On 14 July 2026, EU Commissioner for Environment Jessika Roswall addressed the United Nations High-Level Meeting on Critical Energy Transition Minerals in New York, arguing that the circular economy is a strategic necessity for securing resilient, sustainable, and fair supply chains. Roswall stressed that increasing extraction alone is insufficient, stating 'we cannot dig our way out of this problem.' She called for designing products that are more durable, repairable, and easier to reuse, and for high-quality recycling of batteries, electronic waste, and mining waste.

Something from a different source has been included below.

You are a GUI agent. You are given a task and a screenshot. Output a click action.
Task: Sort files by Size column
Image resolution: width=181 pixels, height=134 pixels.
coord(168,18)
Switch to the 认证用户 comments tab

Roswall's speech contained no new concrete proposals, numerical targets, deadlines, or budget figures. Instead, she offered broad commitments and declarative support for the recommendations of the UN Panel on Critical Energy Transition Minerals, which the European Commission co-chaired. She welcomed the Panel's recommendations on material efficiency and circular economy, and pledged to turn them into action. The speech reaffirmed the EU's existing approach under the Critical Raw Materials Act, which reinforces domestic capacities and builds strategic partnerships, and referenced EU laws on batteries and sustainable product design as contributing to resilient value chains.

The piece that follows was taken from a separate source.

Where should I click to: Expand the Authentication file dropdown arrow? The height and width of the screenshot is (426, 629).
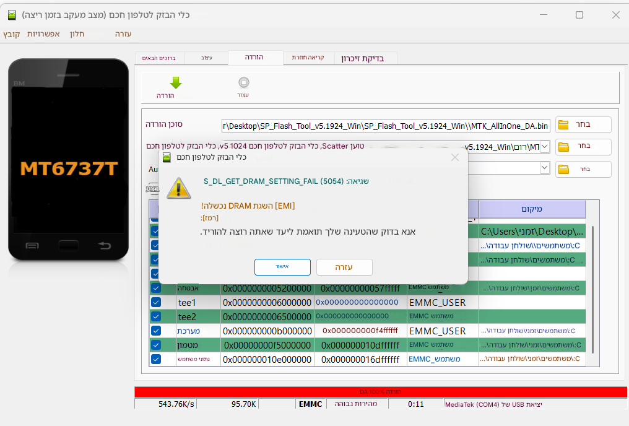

On international cooperation, Roswall emphasised that the EU will continue building partnerships that diversify supply, create local value, support innovation, and uphold high environmental and social standards. The speech did not shift the EU's stance towards a more assertive or demanding approach vis-à-vis third countries; rather, it maintained a conciliatory and cooperative tone, calling for joint action to implement the Panel's recommendations. The address was largely a reaffirmation of existing EU policy orientations, with no measurable new policy direction or institutional changes announced.